From a quick look it seems like it's "as fast as a linter" because it is a linter. The homepage says "Not just generic AST patterns", but I couldn't find any rule that did anything besides AST matching. I don't see anything in the code that would enable any kind of control or data flow analysis.
true, right now it's AST pattern matching with `pattern-inside`/`pattern-not-inside` for syntactic scoping. I changed the description. Intraprocedural dataflow is the next step (tracking in #10) and while trying to keep it close linter latency.
The speed is really cool but the fact that your rules are written as rust code meaning that new rules need a new binary. That might be fine but just wanted to point it out to anyone who's interested.
quick correction: built-in rules are compiled in, but foxguard also loads Semgrep-compatible YAML rules at runtime via --rules <path> (or .foxguard.yml). You can add or modify rules without touching the binary. The rust-coded rules are just the default pack for zero-config speed :D
This follows the stereotype of every single Rust project immediately advertising the fact that it's written in Rust, as Rust devs seem more enamored with the language than what they're doing with the language
Appreciate it! cloudformation isn't in scope today but the perf approach (tree-sitter + parallel file walk + rule pre-filtering) transfers, so happy to check it out.
Some of the checks here seem very brittle. For example this one[1].
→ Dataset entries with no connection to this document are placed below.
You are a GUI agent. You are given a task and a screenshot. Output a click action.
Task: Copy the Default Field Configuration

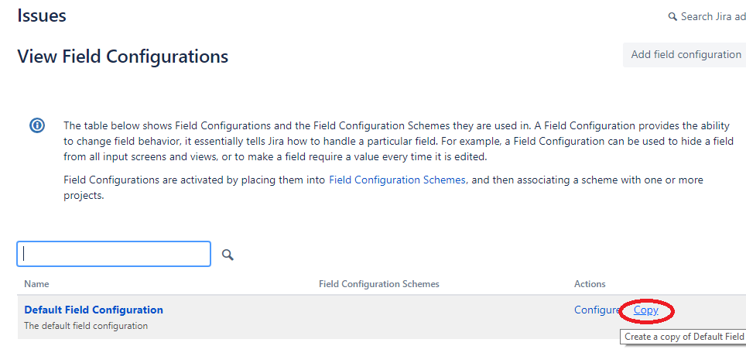[646, 310]
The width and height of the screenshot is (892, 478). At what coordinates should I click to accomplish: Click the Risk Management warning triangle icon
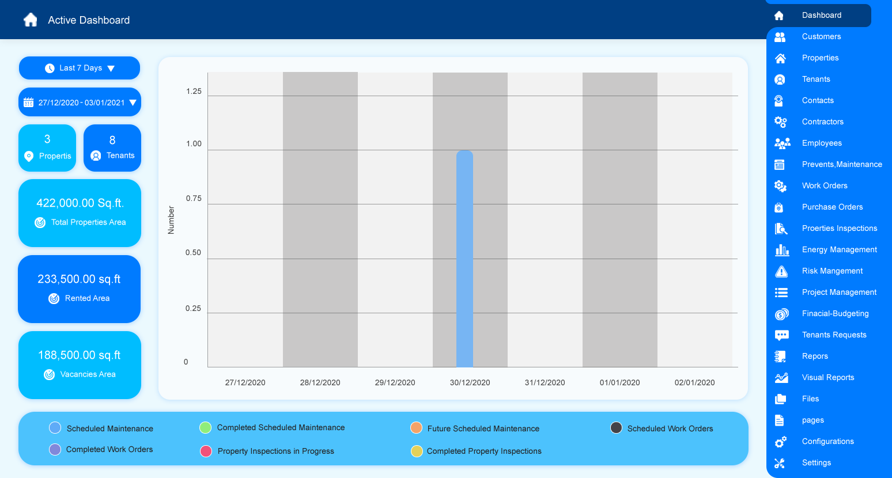coord(781,271)
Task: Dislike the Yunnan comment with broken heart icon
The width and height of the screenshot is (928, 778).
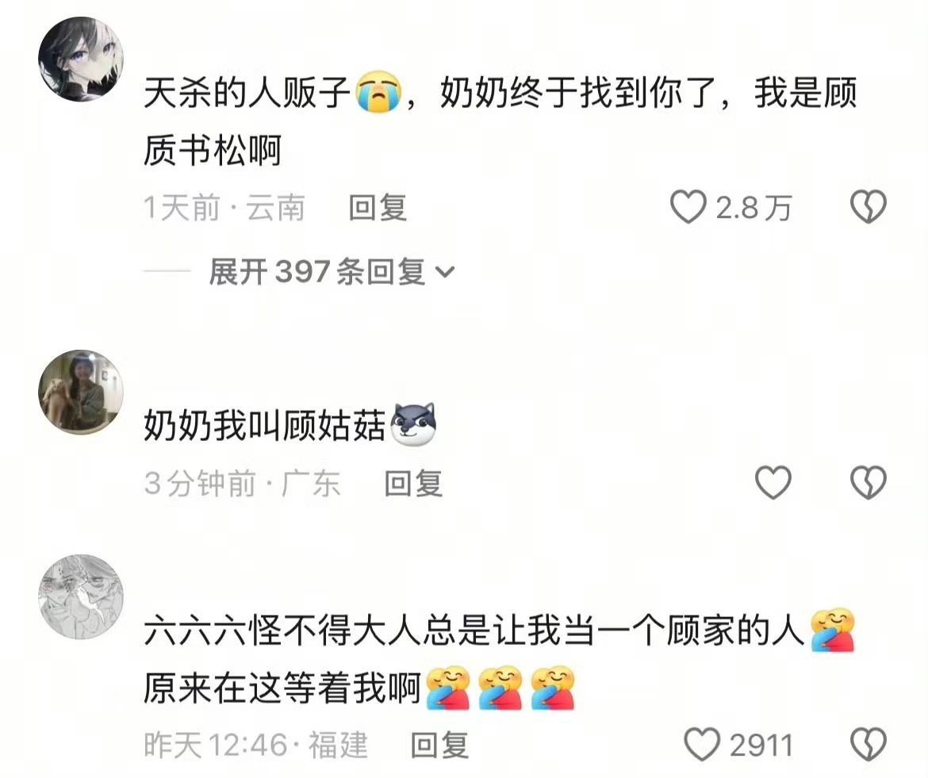Action: pyautogui.click(x=869, y=207)
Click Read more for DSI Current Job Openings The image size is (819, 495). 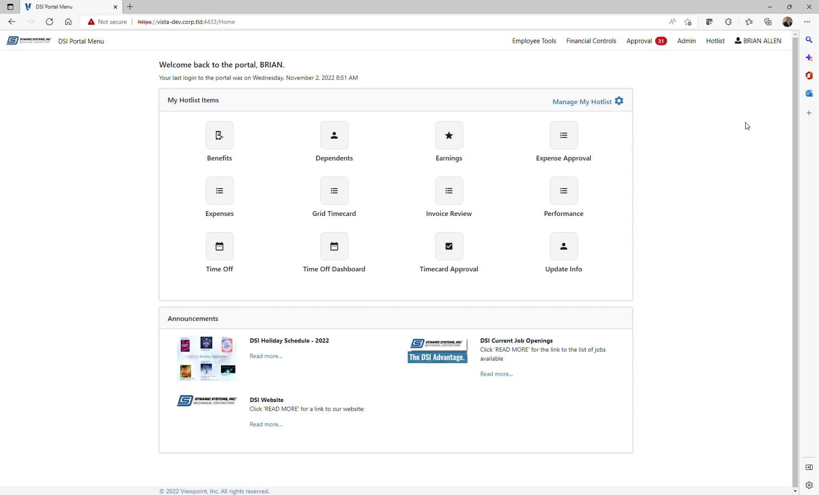click(496, 374)

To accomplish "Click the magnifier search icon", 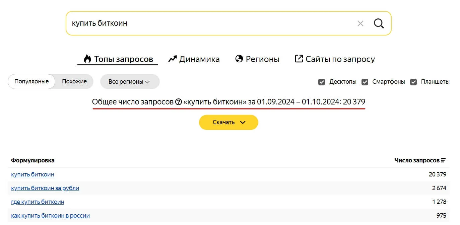I will (379, 23).
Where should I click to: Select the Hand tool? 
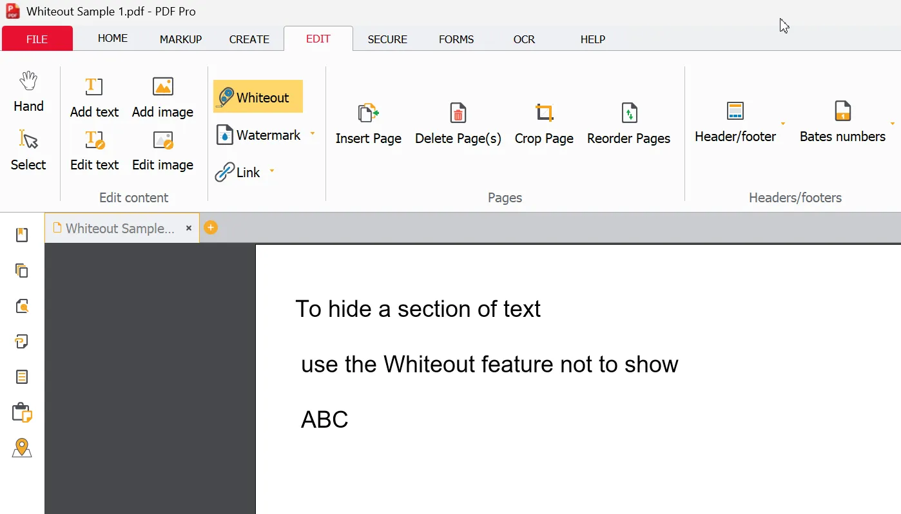pyautogui.click(x=28, y=92)
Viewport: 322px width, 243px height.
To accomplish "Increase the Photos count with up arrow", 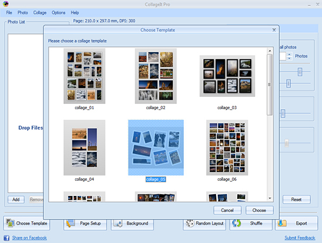I will [289, 55].
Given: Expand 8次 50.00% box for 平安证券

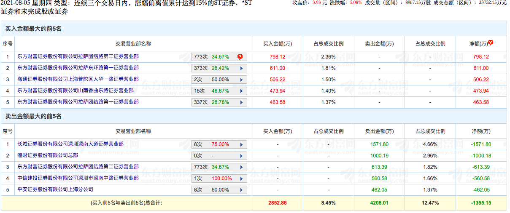Looking at the screenshot, I should [219, 190].
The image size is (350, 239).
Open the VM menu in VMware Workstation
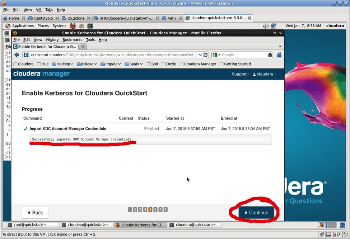pos(39,10)
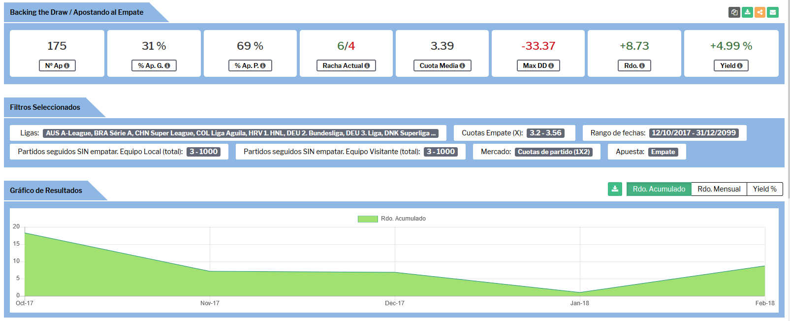Download the results chart
The width and height of the screenshot is (790, 321).
pyautogui.click(x=615, y=189)
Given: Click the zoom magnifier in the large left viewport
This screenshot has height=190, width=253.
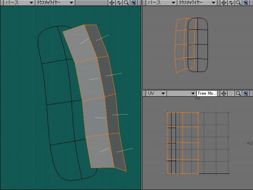Looking at the screenshot, I should (x=127, y=3).
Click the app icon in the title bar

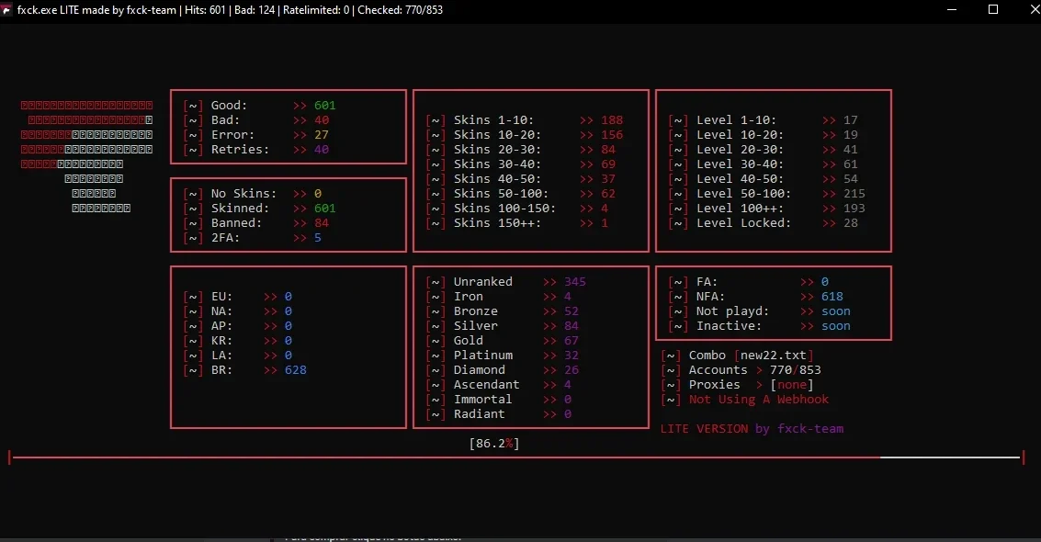coord(6,10)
In the context of security scanning (versus, say, listing), I think it's reasonable to expect the tool to be resilient to attempts at obfuscation (or just badly written code that doesn't adhere to normal Python idioms around import paths).
update: `NoPickle`/`NoYamlLoad` string-match the callee text, so `import pickle as p; p.loads(...)` and `from pickle import loads as d` slip past. Filed as #7 with a fix plan (intraprocedural alias table). Thanks!
Looks interesting, will give it a run on the codebase at $work. One thing that would be nice to see in the README are benchmarks on larger codebases. Everything in the benchmark table is quite small. I’d also list line count over files, since the latter is a much better measure of amount of code.
For context, the codebase I work on most often has 1200 JS/TS files, 685 rust files, and a bunch more. LoC is 13k JS, 80k TS, and 155k Rust
Running security checks at linter speed is a big deal for
CI pipelines. What's the false positive rate in practice?
That's usually the tradeoff with fast static analysis —
speed vs accuracy. Would love to know how you benchmarked it.
From a quick look it seems like it's "as fast as a linter" because it is a linter. The homepage says "Not just generic AST patterns", but I couldn't find any rule that did anything besides AST matching. I don't see anything in the code that would enable any kind of control or data flow analysis.
true, right now it's AST pattern matching with `pattern-inside`/`pattern-not-inside` for syntactic scoping. I changed the description. Intraprocedural dataflow is the next step (tracking in #10) and while trying to keep it close linter latency.
The speed is really cool but the fact that your rules are written as rust code meaning that new rules need a new binary. That might be fine but just wanted to point it out to anyone who's interested.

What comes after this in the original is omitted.